Sanctuary
Notes
Transcript
Can I Pet That Dog?
Can I Pet That Dog?
What do we mean when we say the word sanctuary? Most of us probably think about this room. The pews. The altar. The pulpit. The stained glass. The place where we gather to sing, pray, hear Scripture, and meet with God. And this is a sanctuary. But it is not the only kind. A sanctuary can be a front porch after a long day. It can be a kitchen table where the family finally sits down together. It can be a quiet ride home when nobody is talking and, for the first time all day, your soul can breathe. It can even be a patch of grass in your yard, standing there with your hand on the head of a dog who is just glad you came home. A sanctuary is not just a place with walls and a steeple. A sanctuary is any place where the noise of the world gets quiet enough for your soul to remember: I am not alone. I am loved. I can breathe here.
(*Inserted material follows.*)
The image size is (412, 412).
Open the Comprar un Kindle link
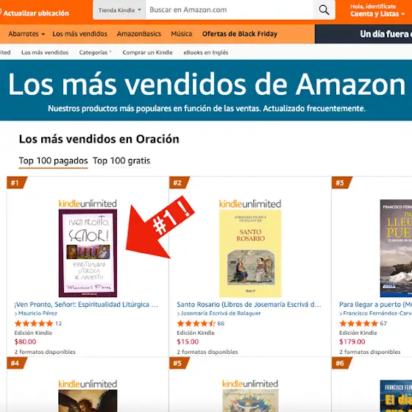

And I think that is why Psalm 23 still speaks so deeply to us. “The Lord is my shepherd; I shall not want. He makes me lie down in green pastures. He leads me beside still waters. He restores my soul.” That sounds like sanctuary. Not just a place you visit, but a rest God gives. Not just a building you enter, but a peace God brings. Not just somewhere outside of you, but something God does inside of you. And that is where Psalm 23 meets Pentecost. Because on Pentecost, God did not simply give the disciples a place to hide. He gave them the Holy Spirit. He gave them His presence. He gave them power, comfort, courage, and peace from the inside out.
The disciples were gathered in a room, but God was doing more than filling a room. He was filling people. And that is still what the Holy Spirit does. The Spirit comes to tired people. The Spirit comes to anxious people. The Spirit comes to people who have been fighting battles nobody else can see.
The Spirit comes to people who have smiled on the outside while carrying weight on the inside. And the Spirit does what Psalm 23 says the Shepherd does: He restores our soul.
So today, on Pentecost Sunday, we remember this: The Holy Spirit turns weary hearts into holy ground. Or to say it another way: When the Spirit comes, the soul finds sanctuary. Bottom Line When the Spirit comes, the soul finds sanctuary.